===== Source data =====

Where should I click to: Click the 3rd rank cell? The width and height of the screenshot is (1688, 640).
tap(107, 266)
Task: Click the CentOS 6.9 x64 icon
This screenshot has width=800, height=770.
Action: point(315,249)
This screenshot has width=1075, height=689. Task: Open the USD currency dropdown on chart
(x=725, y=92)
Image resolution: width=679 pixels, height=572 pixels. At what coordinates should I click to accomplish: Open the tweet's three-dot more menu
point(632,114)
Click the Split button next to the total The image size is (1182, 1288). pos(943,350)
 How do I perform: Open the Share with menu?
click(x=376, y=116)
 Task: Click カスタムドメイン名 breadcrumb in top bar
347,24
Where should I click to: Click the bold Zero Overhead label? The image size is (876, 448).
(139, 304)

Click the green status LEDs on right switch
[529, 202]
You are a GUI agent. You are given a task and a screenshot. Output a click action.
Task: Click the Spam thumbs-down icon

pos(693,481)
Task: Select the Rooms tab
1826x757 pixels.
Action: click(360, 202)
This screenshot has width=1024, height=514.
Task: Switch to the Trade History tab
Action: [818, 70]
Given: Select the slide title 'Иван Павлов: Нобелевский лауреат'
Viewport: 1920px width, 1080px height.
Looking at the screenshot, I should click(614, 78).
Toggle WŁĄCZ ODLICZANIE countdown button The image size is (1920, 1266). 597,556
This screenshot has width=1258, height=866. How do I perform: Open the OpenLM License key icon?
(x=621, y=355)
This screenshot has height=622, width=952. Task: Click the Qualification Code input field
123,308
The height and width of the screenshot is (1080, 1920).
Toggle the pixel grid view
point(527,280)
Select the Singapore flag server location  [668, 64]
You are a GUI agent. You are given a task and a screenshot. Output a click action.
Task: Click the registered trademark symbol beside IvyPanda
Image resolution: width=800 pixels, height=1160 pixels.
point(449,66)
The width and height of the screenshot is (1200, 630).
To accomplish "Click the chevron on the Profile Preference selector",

=====

What you should do: Duplicate the rows above, starting at the line that contains "How do I perform: Open the Share with menu?" and ending at the line that contains "Select the Singapore", with both of those lines included.

Output of the task:
 How do I perform: Open the Share with menu?
click(x=376, y=116)
 Task: Click カスタムドメイン名 breadcrumb in top bar
347,24
Where should I click to: Click the bold Zero Overhead label? The image size is (876, 448).
(139, 304)

Click the green status LEDs on right switch
[529, 202]
You are a GUI agent. You are given a task and a screenshot. Output a click action.
Task: Click the Spam thumbs-down icon

pos(693,481)
Task: Select the Rooms tab
1826x757 pixels.
Action: click(360, 202)
This screenshot has width=1024, height=514.
Task: Switch to the Trade History tab
Action: [818, 70]
Given: Select the slide title 'Иван Павлов: Нобелевский лауреат'
Viewport: 1920px width, 1080px height.
Looking at the screenshot, I should click(614, 78).
Toggle WŁĄCZ ODLICZANIE countdown button The image size is (1920, 1266). 597,556
This screenshot has width=1258, height=866. How do I perform: Open the OpenLM License key icon?
(x=621, y=355)
This screenshot has height=622, width=952. Task: Click the Qualification Code input field
123,308
The height and width of the screenshot is (1080, 1920).
Toggle the pixel grid view
point(527,280)
Select the Singapore flag server location  [668, 64]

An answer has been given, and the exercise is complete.